Another large crowd obstructed her view. When it cleared, he was gone. She panicked, whipping her head in every direction. He would pop up out of nowhere like the villain does in a horror movie and slice her head off. He wouldn’t even give her a chance to run. Not make it a game. Some of them like the chase, but he wouldn’t be one of them. Just
“I want my head, I want my head, I want my head, I want my head,” she whispered frantically, tears stinging her eyes.
She bolted to her locker. Brandon was there.
“Hey,” he said, a note of concern in his voice. “You okay?” He leaned down and kissed the top of her head.
“You don’t look okay,” he said, tilting her chin up. He frowned. “You’re crying. What’s wrong?”
“I, uh . . . just a really bad headache,” she said.
He grew more concerned. He believed her. She suffered every now and again from migraines.
“Regan, you need to go to the nurse now,” Brandon replied. “What if it gets worse?”
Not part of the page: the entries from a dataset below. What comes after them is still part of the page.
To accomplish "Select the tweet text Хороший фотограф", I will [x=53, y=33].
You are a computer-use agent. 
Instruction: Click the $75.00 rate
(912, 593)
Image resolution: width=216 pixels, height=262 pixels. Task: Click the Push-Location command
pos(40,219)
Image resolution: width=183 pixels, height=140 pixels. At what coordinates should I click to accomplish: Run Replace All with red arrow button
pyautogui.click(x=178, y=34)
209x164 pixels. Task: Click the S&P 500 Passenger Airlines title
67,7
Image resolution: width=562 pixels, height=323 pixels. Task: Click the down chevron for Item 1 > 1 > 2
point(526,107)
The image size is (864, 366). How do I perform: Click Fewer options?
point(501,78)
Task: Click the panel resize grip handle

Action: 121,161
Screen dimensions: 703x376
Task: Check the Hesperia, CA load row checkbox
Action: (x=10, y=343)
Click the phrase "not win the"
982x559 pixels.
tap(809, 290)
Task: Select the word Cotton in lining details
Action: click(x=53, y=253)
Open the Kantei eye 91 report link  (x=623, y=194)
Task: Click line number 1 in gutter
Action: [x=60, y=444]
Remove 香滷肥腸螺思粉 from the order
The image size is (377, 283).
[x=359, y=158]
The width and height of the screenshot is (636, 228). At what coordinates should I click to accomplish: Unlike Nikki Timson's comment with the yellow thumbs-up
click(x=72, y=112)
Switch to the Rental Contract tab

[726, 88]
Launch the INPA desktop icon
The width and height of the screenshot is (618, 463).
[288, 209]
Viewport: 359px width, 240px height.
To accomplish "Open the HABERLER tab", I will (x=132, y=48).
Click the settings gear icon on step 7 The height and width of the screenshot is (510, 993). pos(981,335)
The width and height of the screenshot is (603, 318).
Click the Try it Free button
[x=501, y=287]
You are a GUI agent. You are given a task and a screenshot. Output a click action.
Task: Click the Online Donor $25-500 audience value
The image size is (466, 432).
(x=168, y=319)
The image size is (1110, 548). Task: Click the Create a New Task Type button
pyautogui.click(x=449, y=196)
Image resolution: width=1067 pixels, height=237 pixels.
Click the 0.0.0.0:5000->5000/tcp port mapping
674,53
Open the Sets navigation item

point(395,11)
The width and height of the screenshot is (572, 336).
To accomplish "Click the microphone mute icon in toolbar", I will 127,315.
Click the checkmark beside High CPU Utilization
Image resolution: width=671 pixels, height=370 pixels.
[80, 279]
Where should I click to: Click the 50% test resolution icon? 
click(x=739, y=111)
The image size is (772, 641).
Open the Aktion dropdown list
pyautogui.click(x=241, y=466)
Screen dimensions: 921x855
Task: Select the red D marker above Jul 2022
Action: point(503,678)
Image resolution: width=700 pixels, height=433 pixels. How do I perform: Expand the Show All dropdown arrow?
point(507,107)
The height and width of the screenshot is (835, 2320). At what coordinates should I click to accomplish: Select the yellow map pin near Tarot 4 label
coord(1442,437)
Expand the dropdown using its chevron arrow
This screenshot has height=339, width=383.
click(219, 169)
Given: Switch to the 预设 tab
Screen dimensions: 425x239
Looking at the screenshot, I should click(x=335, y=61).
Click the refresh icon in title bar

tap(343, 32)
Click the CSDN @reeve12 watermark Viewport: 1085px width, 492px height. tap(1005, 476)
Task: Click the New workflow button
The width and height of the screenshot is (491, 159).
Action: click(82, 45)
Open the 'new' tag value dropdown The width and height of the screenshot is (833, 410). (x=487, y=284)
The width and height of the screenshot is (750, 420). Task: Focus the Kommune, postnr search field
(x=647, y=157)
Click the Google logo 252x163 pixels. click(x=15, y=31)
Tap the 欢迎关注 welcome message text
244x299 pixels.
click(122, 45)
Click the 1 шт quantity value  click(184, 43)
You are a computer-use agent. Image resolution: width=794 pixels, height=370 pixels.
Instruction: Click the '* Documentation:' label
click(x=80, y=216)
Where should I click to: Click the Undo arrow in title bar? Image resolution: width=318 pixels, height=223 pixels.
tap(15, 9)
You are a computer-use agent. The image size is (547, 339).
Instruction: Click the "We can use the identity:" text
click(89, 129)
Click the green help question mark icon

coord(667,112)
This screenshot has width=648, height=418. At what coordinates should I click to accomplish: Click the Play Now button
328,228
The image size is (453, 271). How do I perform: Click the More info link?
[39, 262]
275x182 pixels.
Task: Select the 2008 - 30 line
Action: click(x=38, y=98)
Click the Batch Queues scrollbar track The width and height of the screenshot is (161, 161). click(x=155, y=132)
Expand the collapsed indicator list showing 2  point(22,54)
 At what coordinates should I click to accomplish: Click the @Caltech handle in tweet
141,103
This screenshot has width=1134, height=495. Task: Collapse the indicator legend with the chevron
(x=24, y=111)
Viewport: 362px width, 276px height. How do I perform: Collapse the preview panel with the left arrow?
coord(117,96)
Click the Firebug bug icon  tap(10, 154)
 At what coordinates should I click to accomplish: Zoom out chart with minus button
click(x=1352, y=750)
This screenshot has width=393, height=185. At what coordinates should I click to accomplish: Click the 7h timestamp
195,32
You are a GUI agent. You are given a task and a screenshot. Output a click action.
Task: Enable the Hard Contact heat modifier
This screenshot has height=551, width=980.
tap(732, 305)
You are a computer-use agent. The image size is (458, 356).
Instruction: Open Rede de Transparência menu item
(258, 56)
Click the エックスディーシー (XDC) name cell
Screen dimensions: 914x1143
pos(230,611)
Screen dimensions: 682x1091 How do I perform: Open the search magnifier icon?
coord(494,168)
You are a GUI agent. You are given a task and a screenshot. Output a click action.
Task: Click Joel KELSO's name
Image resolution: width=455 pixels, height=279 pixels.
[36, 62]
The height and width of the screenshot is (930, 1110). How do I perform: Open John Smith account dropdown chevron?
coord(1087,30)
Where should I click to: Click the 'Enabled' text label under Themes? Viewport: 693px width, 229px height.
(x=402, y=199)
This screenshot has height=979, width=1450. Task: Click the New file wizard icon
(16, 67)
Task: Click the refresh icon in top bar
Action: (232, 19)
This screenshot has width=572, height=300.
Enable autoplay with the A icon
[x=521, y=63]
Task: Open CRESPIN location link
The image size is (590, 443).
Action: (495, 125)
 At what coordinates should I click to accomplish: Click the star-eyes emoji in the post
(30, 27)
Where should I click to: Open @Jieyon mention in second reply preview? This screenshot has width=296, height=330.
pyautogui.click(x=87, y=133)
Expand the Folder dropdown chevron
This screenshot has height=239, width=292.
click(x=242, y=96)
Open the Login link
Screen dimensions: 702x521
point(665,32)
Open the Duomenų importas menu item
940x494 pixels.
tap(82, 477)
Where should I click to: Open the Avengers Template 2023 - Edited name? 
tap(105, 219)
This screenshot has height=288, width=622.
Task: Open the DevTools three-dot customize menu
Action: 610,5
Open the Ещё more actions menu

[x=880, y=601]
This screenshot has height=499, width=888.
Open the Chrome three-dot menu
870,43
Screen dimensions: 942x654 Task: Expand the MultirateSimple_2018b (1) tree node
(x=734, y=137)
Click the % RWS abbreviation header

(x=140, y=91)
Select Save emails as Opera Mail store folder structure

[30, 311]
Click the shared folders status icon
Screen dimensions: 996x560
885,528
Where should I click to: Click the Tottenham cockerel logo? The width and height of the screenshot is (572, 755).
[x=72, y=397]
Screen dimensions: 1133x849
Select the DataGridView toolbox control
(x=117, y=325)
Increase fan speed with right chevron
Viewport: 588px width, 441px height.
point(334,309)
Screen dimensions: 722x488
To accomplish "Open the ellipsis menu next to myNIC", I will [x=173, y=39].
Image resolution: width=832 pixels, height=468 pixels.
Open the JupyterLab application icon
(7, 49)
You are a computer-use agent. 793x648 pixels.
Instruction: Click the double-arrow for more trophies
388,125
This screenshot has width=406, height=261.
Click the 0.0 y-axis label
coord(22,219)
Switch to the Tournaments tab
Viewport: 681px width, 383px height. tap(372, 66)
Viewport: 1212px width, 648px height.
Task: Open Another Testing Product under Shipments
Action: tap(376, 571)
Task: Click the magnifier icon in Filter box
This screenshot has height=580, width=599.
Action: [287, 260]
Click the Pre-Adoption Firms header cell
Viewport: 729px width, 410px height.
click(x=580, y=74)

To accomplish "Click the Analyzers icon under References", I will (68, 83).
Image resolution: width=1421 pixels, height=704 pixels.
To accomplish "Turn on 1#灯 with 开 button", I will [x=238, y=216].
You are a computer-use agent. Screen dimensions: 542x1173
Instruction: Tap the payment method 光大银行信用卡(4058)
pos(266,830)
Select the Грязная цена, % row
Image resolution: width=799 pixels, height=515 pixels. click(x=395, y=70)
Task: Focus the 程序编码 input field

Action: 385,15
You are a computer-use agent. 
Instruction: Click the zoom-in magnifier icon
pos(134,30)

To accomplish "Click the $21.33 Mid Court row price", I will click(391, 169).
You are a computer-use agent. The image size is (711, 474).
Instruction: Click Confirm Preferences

He sat with her for hours several months back when she developed a migraine. She was laid out on the living room floor after a few bouts of vomiting, and he was crazy with worry. Her parents were gone, and he didn’t know how to help her. The medicine proved ineffective, so he convinced himself it wasn’t a migraine at all but rather an aneurysm.
He called an ambulance. He remembered the E.M.T.’s careless remark as he checked Regan’s vitals—“This’ll cost you”—and wanted to beat his face in.
“I’m totally fine,” Regan said. “I promise. I already took something for it.”